[Data entries]
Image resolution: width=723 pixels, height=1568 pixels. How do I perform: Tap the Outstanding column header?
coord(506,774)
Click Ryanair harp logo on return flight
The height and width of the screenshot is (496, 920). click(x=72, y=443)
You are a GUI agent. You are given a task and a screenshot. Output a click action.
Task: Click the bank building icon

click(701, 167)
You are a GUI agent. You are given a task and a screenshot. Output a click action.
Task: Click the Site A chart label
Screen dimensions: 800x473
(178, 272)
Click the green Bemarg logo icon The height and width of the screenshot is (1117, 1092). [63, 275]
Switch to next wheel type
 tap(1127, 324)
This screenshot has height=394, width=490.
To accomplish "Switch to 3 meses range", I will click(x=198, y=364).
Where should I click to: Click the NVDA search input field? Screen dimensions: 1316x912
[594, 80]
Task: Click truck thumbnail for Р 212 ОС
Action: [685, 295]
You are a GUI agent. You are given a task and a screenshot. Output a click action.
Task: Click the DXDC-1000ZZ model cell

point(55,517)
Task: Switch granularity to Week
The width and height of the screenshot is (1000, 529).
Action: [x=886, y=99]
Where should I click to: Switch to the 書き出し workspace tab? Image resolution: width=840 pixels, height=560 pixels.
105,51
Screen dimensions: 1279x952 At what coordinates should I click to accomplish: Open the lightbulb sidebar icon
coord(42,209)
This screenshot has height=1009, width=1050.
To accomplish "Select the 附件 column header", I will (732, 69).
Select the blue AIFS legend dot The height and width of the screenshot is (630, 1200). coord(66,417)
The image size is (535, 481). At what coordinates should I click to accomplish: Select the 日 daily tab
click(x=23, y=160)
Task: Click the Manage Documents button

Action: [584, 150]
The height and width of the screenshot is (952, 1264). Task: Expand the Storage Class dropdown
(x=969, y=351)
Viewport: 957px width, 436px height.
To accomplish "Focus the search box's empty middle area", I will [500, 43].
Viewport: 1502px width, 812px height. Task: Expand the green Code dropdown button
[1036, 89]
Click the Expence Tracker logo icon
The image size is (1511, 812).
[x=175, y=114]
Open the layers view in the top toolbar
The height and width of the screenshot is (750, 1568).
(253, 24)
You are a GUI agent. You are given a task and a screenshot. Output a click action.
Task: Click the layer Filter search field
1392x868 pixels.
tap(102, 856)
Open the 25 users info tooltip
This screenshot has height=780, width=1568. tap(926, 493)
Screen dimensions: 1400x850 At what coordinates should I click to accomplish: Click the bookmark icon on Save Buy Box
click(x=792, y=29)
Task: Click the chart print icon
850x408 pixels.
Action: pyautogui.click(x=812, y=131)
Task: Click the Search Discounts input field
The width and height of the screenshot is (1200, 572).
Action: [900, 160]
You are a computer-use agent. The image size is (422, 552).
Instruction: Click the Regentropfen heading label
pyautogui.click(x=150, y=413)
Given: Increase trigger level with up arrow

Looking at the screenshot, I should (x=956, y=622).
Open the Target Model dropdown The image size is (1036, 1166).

### TASK
Tally the lines in the entries above that contain the string "resolution". Reply with the count alone.

### TASK SOLUTION
2